I asked for help from the group and again words even the simplest and not profound words sometimes have the most meaning. Michelle said “I would rather have you alive than dead”
I thought ok then said oh this will be a great downhill ride. Immediately the doc, Buck, and Kami said absolutly not. A porter would push my bike carry my duffle bag and his stuff, and probably be out of a job when we got down.
Thus I threw gear together as now 4:15 and time to go. I felt lousy mentally and physically. Tears were held back amongst many of us. My planned Nepal trip was over.
Only maybe 50 meters done and Michelle yelled down something and all I could do was barely raise my trekking pole in acknowledgement. I was exhausted and starting a 15 kilometer trek which I had just come up. 2 hours til dark.
But amazing every step down felt better. Headache had worsened during the day and still very painful and continuing to hack up a lung, but every meter down felt good. By 7 pm we had made about 9 k and was very dark. Passed s hotel still open and I decided best to stop. We got some rooms and I felt a bit better. I was still coughing but much less, and headache diminished.
Morning came and began the steep descent into Manang and I felt good but tired. Gangapurna rises above us 3000 meters above with its magnificent hanging glaciers, ridges, icefalls with Annapurna 4 just to the north. Guess I won’t see Annapurna 1 this trip.
trek outThen as we descended going below 4000 meters I realized I was feeling a lot better, but legs were quite sore. Also the morning rush of trekkers was coming up; questioning why I was going backward. ( the circuit is usually done in a counterclockwise direction). I began to now realize I was on a new trip. It is over two weeks before flight home. Why rush home just because I have no plan here.

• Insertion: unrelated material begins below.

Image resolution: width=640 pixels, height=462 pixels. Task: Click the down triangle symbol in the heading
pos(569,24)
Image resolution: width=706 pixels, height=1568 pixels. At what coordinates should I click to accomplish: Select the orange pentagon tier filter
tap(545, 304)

Rakees ( my porter) speaks only a few words of English so was difficult to figure out anything. But we managed. I was thinking riding back to besishahar where we started, but had a big bag, porter and exhausted legs to deal with. A couple from Norway suggested a jeep out (there is a road now, which we rode in) duh but I had ridden 15 kilometers at the start in jeep and it was wild, and took 4 hours. This is over 85 kilometers and well I will just say scary.

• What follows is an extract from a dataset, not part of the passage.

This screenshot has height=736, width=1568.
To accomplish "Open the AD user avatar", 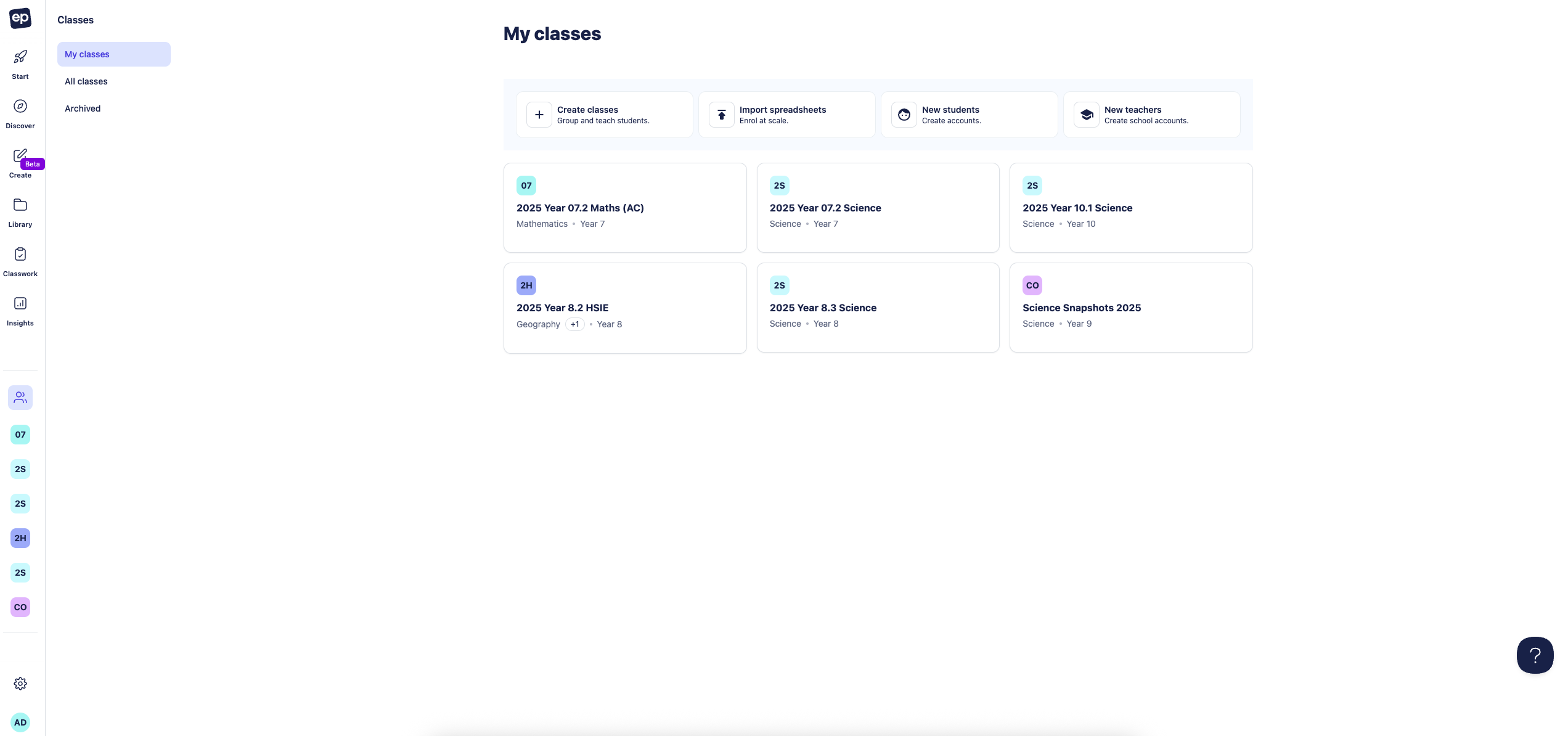I will click(20, 722).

Rakees immediately went to find jeep on arrival, but not available. Whew. I was already beat and might like a rest day. He found one available for tomorrow at 7 am. Will take all day and be prepared to bounce, sway, and get thrown around in an overcrowded vehicle he motioned. Sign me up.

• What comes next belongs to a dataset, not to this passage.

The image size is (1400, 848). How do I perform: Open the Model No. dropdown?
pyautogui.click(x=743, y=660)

Apparently in peak season in about 3 weeks a thousand people a day cross Thorong la and 1 a day will develop altitude sickness.
Went to Himalayan rescue clinic just to check in. Talked with them and numerous others and one generally never sleeps more the 500 meters higher than night before. We had been doing a thousand.
Turns out the doc yesterday was just a trekker (but also a doc) but when I told story they verified good decisions. I attended the altitude lecture given by the docs at Himalayan rescue center. Great lecture and again learned a lot. They said would probably be ok to hang around here and hike and enjoy Manang but going lower would also be a good decision. These mountains have been around for 500 million years and will probably be around for quite a while. I can return.